And Tom Wolfe noted how there is one exception, which is our ability to con each other with language and appearance:

Evolution came to an end when the human beast developed speech! As soon as he became not Homo sapiens, “man reasoning,” but Homo loquax, “man talking”! Speech gave the human beast far more than an ingenious tool. Speech was a veritable nuclear weapon! It gave the human beast the powers of reason, complex memory, and long-term planning, eventually in the form of print and engineering plans. Speech gave him the power to enlarge his food supply at will through an artifice called farming.

No evolutionist has come up with even an interesting guess as to when speech began, but it was at least 11,000 years ago, which is to say, 9000 B.C. It seems to be the consensus . . . in the notoriously capricious field of evolutionary chronology . . . that 9000 B.C. was about when the human beast began farming, and the beast couldn’t have farmed without speech, without being able to say to his son, “Son, this here’s seeds. You best be putting ’em in the ground in rows ov’ere like I tell you if you wanna git any ears a corn this summer.”

One of Homo loquax’s first creations after he learned to talk was religion.
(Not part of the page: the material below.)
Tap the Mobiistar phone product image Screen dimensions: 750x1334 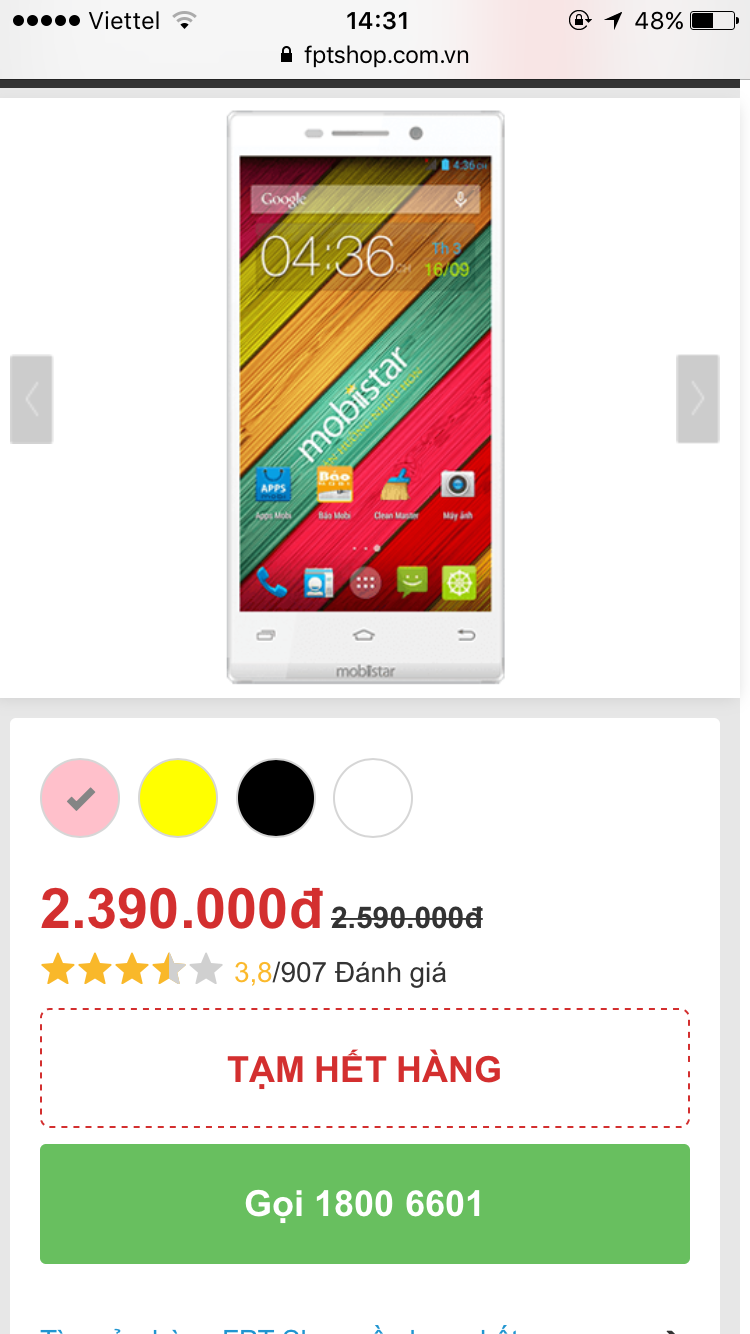365,397
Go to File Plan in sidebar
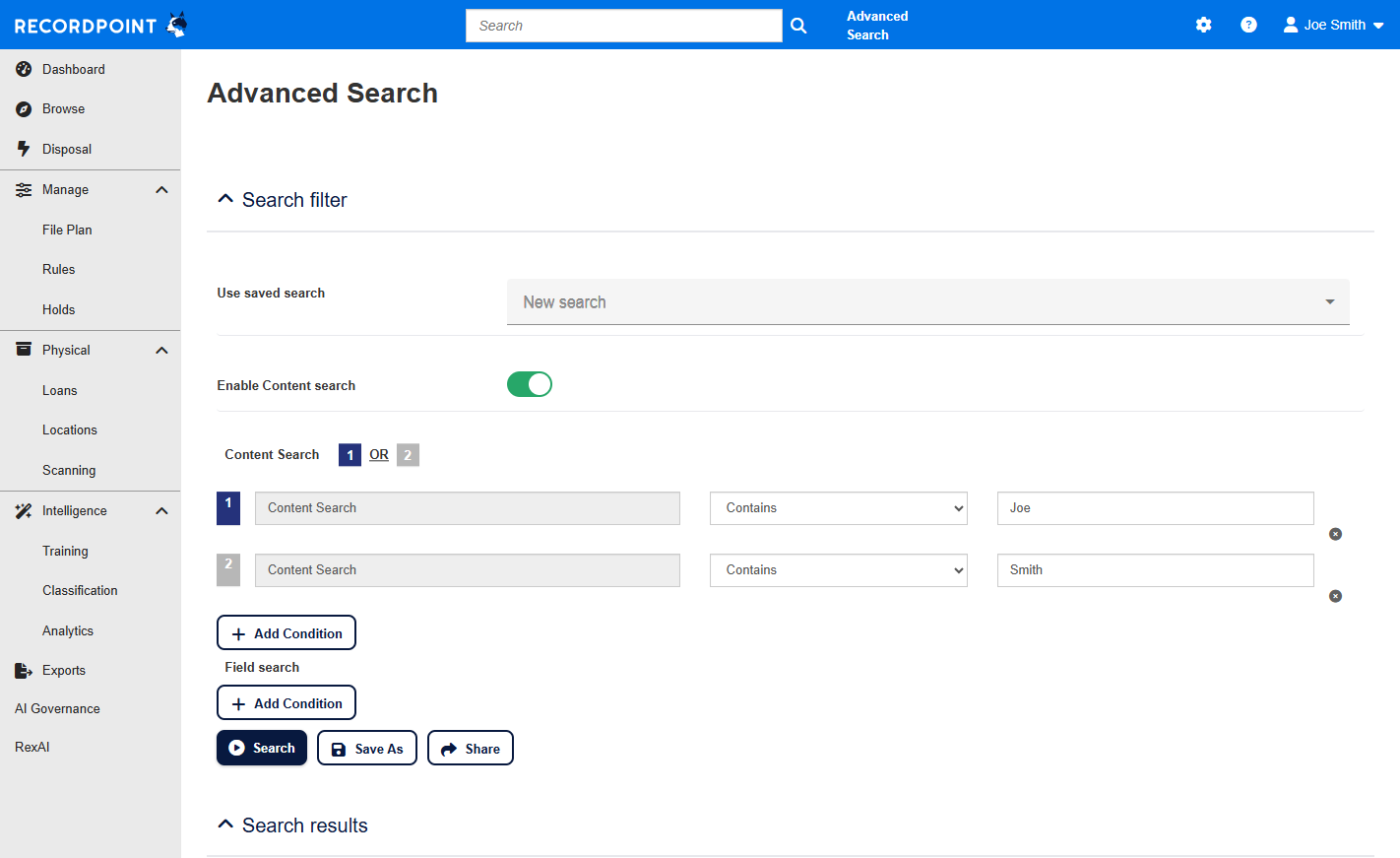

Shall we take a look at the actual nature of the human beast–an artificial selection, 100% man-made?

Weber was well known in academia for his essay “The Protestant Ethic and the Spirit of Capitalism,” written after he toured the United Sates in 1904. It was the origin of the unfortunately non-Protestant cliché, “the work ethic.” He introduced the terms “charisma” and “charismatic” in their current usage; also “bureaucracy,” which he characterized as “the routinization of charisma.” He coined the term “style of life,” which was converted into the compound noun “lifestyle” and put to work as the title of a thousand sections of newspapers across the United States. But what caught my imagination was the single word “status.”


We naturally select ourselves according to status, because people grant those of higher status more leeway. We program ourselves as to what status is by trying to work around reality, and come up with an alternate explanation of what is valuable, such as morality or religion.

Language is a powerful tool, but also a reality-denial tool, and that can effect our ongoing human evolution. Of course, no one wants to talk about it that way. We like to think we’re born static like gods, immutable and forever “in control.”

Natural selection at work

“[Our] findings show that a natural, common mutation in the GRIK4 gene protects against bipolar disorder,” said Ben Pickard, lead author of a study in this week’s issue of the Proceedings of the National Academy of Sciences and a member of the department of medical genetics at the University of Edinburgh in Scotland. “If a natural mutation can result in protection, then this may offer clues as to how future drug treatments might be directed. . .”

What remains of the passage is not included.